[start of Text provided]

B. Assignments of Error

{¶ 9} R.H. timely appealed from the trial court's denial of her motion and asserts the following errors for our review:

1. The domestic relations court lacks subject matter jurisdiction to enter or approve a shared parenting plan between a parent and a non-parent.
2. The trial court violated the rules of construction by failing to apply the statute when it instead proceeded to interpret it as having the "spirit" of the definition of "parents" ignoring the plain meaning of the words, and consistent interpretation of the statute and essentially rewrote this statute and negatively impacted R.C. 2105.06 et seq.
3. The trial court abused its discretion in failing to grant appellant's Civ.R 60(B) request.

Because our review of the trial court's denial of appellant's Civ.R. 60(B) motion informs our review of the trial court's denial of appellant's motion to vacate the judgment, we address R.H.'s third assignment of error first.

II. LAW AND ANALYSIS

A. The trial court did not err in denying R.H.'s motion for relief from judgment based on an alleged mistake as described in Civ.R. 60(B)(1).

{¶ 10} In her third assignment of error, R.H. argues that the trial court abused its discretion in denying her Civ.R. 60(B) motion for relief from judgment. Specifically, she argues that the parties mistakenly represented to the trial court that M.W. was J.W.'s "parent," resulting in the trial court's incorporation of the parties' agreed shared parenting plan into its judgment. Since Ohio law does not permit any trial court to approve a shared parenting plan between a parent and a nonparent, she argues that the trial court's judgment was based on that mistake and that she was entitled to relief from that judgment pursuant to Civ.R. 60(B)(1). We disagree.

{¶ 11} We review a trial court's denial of a Civ.R. 60(B) motion for relief from judgment for an abuse of discretion. GTE Automatic Electric, Inc. v. Arc Industries, Inc., 47 Ohio St.2d 146, 150 (1976). Civ.R. 60(B) states, in relevant part:

On motion and upon such terms as are just, the court may relieve a party or his legal representative from a final judgment, order or proceeding for the following reasons: (1) mistake, inadvertence, surprise or excusable neglect[.]

To prevail on a motion for relief from judgment pursuant to Civ.R. 60(B), the movant "must demonstrate that: (1) the party has a meritorious defense or claim to present if relief is granted; (2) the party is entitled to relief under one of the grounds stated in Civ.R. 60(B)(1) through (5); and (3) the motion is made within a reasonable time[.]" See GTE Automatic Electric, Inc. at 150-151. Having reviewed the record, we find that R.H.'s Civ.R. 60(B) motion for relief fails to satisfy the first element necessary to succeed on that motion-that is, it fails to identify a meritorious defense or claim she could have presented had the trial court granted the requested relief. Id.

[end of Text provided]
[start of Excerpted data]

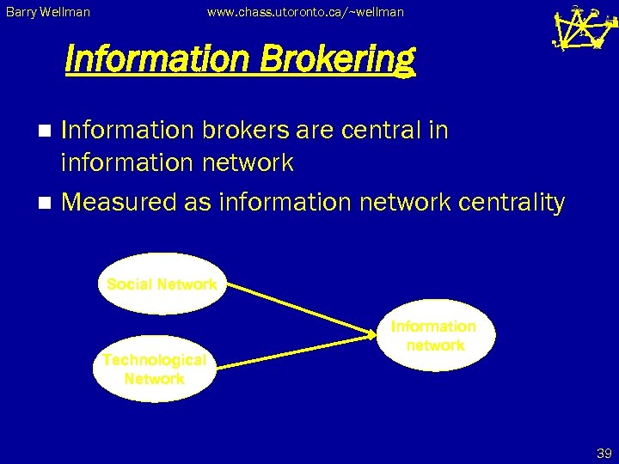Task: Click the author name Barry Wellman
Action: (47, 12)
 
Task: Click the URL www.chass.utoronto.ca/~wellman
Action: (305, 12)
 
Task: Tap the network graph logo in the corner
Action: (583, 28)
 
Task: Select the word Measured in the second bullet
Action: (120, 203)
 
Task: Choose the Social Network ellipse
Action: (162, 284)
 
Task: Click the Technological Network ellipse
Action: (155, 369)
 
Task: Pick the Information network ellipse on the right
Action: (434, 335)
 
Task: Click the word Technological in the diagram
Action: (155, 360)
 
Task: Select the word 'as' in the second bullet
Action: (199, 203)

[end of Excerpted data]
[start of Excerpted data]

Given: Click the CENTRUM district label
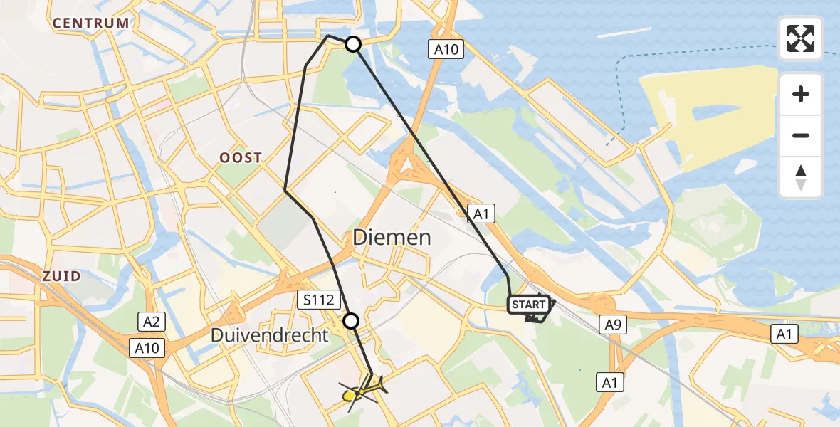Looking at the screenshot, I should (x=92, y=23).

[end of Excerpted data]

▸ **Required tasks**
1. Echo the court opinion word for word between "Because our review" and "of error first.", inclusive.
2. According to the court opinion, under what standard does the court review a trial court's denial of a Civ.R. 60(B) motion for relief from judgment?
3. Pick up the court opinion after its last sentence and continue it.

▸ **Responses**
1.
Because our review of the trial court's denial of appellant's Civ.R. 60(B) motion informs our review of the trial court's denial of appellant's motion to vacate the judgment, we address R.H.'s third assignment of error first.

2. For an abuse of discretion.

3.
{¶ 12} As R.H. notes, the Ohio Supreme Court previously held that "Ohio does not recognize a parent's attempt to enter into a statutory 'shared parenting' arrangement with a nonparent, same-sex partner, because the nonparent does not fall within the definition of 'parent' under the current statutes." In re. Mullin, 2011-Ohio-3361, ¶ 11, citing In re. Bonfield, 2002-Ohio-6660, ¶ 35. R.C. 3111.01(A)(1) defines a "parent and child relationship" as "the legal relationship that exists between a child and the child's natural or adoptive parents and upon which those sections and any other provision of the Revised Code confer or impose rights, privileges, duties, and obligations." See Bonfield at ¶ 23-28 (holding that R.C. 3111.01(A)(1)'s definition of "parent and child relationship" was appropriate to determine whether a party was a "parent"). Accordingly, R.H. was only entitled to relief from the trial court's judgment if she could identify a meritorious claim that M.W. did not have a parent and child relationship with J.W., a fact that would have rendered the shared parenting plan invalid as between a parent and nonparent. See GTE Automatic Electric, Inc. at 150-151.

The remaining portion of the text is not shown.